Input for this task —
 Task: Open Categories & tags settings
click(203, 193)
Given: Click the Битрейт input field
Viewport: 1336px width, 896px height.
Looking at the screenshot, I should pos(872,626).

Short exercise — Present the lines of the records above as a numbered list, leaving out any blank lines.

Complete output —
1.  Task: Open Categories & tags settings
2. click(203, 193)
3. Given: Click the Битрейт input field
4. Viewport: 1336px width, 896px height.
5. Looking at the screenshot, I should pos(872,626).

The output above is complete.